Valeria, bu sözlerin onun söylediğinden daha fazlasını içerdiğini hissederek gözlerini kısarak baktı, ama daha fazla ısrar etmeden önce, Lucavion devam etti.
"Bak," dedi, tekrar duvara yaslanarak, rahat tavırlarına geri dönerek. "Seni gerçekten önemseyen, seni tanıyanlar... onlar senin eylemlerine güveneceklerdir. Senin nasıl bir insan olduğuna inanacaklardır. Onlara güveniyorsan, sonunda anlayacaklarına inan." Gülümsedi, ama bu sefer gülümsemesinde daha önce olmayan bir yumuşaklık vardı.
"Ya anlamazlarsa?"
Lucavion bir an durakladı, aralarında sessizlik uzadı. Bu, alay etmek ya da zekice bir şey söylemek üzereymiş gibi görünen, her zamanki şakacı duraklamaları gibi değildi. Hayır, bu farklıydı. Gülümsemesi bir anlığına soldu, ifadesi düşünceli, neredeyse uzaklaştı, sanki Valeria'nın sorusu daha derin bir şeye, paylaşmak istediğinden emin olmadığı bir şeye değinmiş gibi.

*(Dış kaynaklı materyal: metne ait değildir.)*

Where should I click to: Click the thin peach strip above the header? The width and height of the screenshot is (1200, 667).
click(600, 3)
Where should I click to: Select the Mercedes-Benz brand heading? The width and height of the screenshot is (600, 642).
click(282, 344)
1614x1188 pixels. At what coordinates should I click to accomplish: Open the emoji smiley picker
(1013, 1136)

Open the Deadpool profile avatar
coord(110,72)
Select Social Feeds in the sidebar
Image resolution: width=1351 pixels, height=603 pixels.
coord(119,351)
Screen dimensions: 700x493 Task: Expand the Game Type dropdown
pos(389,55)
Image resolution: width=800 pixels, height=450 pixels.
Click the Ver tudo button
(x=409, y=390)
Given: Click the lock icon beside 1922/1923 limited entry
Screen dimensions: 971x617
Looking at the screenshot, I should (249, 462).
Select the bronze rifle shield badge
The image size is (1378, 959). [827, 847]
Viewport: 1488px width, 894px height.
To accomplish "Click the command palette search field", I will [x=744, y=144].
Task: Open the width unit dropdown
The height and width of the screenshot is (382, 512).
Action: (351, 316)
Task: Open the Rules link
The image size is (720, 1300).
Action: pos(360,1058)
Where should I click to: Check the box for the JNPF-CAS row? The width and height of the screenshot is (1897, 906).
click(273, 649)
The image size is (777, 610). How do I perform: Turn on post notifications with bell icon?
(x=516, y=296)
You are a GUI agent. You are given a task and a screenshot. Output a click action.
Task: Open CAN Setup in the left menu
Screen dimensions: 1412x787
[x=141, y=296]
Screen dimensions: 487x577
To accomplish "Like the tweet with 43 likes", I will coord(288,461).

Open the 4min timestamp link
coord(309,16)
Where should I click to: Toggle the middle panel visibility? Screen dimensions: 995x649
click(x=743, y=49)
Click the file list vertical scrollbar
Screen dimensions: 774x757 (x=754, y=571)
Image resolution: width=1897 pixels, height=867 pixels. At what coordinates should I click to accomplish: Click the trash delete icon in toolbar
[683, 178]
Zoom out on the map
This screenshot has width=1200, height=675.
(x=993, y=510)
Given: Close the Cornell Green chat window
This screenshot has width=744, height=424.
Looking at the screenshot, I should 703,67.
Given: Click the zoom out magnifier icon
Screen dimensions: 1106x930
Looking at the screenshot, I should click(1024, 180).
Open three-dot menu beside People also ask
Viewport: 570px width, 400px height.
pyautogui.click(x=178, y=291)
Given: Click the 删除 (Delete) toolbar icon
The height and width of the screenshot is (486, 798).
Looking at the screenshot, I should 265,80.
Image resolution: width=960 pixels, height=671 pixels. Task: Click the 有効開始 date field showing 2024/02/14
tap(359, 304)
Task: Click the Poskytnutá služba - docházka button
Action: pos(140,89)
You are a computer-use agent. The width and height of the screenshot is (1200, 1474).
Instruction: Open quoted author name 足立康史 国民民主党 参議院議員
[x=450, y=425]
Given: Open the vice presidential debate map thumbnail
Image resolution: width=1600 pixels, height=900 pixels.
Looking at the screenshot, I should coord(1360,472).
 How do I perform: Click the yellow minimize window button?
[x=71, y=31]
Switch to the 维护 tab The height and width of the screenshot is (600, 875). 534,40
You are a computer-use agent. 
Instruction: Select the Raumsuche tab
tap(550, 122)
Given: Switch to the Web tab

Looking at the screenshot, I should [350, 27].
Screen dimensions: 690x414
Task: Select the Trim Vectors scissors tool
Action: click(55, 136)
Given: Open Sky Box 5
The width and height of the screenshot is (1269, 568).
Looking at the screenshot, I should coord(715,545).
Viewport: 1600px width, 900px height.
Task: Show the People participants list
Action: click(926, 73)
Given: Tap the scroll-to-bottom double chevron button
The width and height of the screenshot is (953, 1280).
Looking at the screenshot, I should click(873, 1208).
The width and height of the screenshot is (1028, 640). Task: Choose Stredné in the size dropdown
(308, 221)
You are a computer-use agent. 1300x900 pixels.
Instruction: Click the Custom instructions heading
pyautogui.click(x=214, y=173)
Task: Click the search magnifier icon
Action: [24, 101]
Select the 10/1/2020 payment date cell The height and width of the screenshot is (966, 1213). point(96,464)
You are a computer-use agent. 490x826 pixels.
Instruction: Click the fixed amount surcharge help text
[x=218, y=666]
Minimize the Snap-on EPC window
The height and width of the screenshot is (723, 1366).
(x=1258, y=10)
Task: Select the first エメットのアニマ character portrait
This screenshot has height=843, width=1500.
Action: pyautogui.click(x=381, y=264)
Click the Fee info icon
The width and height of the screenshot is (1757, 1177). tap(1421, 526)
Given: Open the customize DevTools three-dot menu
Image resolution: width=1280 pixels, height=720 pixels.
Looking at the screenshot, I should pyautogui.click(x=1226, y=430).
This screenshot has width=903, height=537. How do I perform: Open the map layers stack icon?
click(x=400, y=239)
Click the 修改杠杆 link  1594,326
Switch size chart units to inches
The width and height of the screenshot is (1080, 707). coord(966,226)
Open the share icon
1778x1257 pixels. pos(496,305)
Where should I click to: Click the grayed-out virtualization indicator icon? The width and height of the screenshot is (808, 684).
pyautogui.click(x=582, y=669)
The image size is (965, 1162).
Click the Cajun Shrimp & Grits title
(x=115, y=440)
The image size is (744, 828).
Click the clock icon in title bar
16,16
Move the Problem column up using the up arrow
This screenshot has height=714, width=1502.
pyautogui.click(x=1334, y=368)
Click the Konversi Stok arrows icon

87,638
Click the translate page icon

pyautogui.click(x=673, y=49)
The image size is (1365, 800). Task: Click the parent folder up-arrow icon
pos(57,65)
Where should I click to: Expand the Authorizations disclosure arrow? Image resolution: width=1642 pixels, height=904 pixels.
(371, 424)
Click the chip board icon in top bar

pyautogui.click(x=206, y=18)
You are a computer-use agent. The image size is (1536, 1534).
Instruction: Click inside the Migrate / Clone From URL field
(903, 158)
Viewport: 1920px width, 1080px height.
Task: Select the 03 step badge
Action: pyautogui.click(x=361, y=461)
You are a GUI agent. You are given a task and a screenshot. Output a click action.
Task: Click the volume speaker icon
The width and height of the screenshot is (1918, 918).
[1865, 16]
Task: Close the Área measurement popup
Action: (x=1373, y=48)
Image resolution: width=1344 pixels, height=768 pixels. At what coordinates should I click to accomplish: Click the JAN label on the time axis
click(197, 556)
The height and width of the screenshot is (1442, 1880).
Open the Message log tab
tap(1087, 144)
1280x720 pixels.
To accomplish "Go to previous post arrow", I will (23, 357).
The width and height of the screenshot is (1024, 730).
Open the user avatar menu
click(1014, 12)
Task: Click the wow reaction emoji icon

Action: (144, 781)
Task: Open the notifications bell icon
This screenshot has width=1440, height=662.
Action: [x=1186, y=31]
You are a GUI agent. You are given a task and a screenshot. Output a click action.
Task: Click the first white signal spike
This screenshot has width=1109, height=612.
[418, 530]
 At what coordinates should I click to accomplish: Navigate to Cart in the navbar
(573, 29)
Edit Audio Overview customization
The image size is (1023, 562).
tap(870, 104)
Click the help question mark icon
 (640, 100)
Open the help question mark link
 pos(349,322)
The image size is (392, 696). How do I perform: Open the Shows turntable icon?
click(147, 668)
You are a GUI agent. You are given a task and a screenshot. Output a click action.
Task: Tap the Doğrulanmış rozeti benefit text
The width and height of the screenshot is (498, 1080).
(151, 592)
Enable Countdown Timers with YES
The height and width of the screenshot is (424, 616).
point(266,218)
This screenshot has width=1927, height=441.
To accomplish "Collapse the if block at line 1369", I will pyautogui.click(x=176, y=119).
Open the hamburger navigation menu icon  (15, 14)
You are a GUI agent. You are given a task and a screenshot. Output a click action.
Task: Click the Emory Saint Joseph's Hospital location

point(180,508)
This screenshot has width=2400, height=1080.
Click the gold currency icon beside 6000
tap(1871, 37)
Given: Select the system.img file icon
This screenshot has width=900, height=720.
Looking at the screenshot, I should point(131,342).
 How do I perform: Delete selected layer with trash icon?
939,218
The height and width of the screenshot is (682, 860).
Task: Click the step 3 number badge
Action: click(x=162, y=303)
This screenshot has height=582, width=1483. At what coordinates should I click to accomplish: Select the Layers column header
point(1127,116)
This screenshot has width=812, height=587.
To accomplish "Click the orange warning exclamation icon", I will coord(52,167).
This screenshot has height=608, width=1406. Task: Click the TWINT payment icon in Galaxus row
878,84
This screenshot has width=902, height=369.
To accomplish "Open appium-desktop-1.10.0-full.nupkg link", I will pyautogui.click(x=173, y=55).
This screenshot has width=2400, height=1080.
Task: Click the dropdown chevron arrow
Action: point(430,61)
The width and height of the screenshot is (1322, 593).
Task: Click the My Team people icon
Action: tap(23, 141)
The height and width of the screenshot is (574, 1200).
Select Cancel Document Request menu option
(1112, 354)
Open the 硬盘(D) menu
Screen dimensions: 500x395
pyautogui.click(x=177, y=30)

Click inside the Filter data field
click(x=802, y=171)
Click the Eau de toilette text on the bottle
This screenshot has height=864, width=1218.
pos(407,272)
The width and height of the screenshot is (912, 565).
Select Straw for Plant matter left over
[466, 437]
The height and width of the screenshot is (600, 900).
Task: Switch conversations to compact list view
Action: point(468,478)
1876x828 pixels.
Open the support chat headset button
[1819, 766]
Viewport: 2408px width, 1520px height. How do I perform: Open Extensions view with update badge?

Kısa bir an için Valeria, onun gözlerinin arkasında daha derin, daha ağır bir şey gördüğünü sandı. Ama sonra, aynı hızla maske geri döndü. Gülümsemesi yumuşadı, ancak bu sefer gözlerine kadar ulaşmadı.
"Umalım da böyle bir şey asla olmasın," dedi, sesi daha sessiz, neredeyse pes etmiş gibiydi. Garip bir cevaptı, her zamanki cesaretinden yoksundu. Ve sonra, Valeria daha fazla ısrar etmeden, arkasını döndü ve yavaş, kararlı adımlarla uzaklaşmaya başladı.
Koridorda ilerlerken, kapıya ulaşmadan hemen önce durdu ve son bir kez omzunun üzerinden geriye baktı. Gözleri Valeria'nınkilerle buluştu ve bu sefer gülümsemesi alaycı değil, bilgeceydi, sanki ona bir tavsiye veriyor gibiydi — ama Valeria bunun kendisi için mi yoksa kendisi için mi olduğunu anlayamadı.
"Bazen," dedi, sesi alçak ama netti, "inandığın yol için kuralları esnetmek yanlış değildir."
Bununla birlikte, hanın dışına çıktı ve Valeria'yı koridorda bırakarak, sözleri Valeria'nın zihninde yankılanmaya devam etti.
Kuralları esnetmek... inandığın yol için.
Bir an hareketsiz kaldı, düşünceleri o son cümle etrafında dönüp duruyordu.
Valeria koridorda durdu, hanın sessizliği etrafını sarıyordu, ama zihni hiç de sessiz değildi. Lucavion'un sözleri durmaksızın yankılanıyordu: İnandığın yol için kuralları esnetmek yanlış değildir. Daha önce hiç bu şekilde düşünmemişti.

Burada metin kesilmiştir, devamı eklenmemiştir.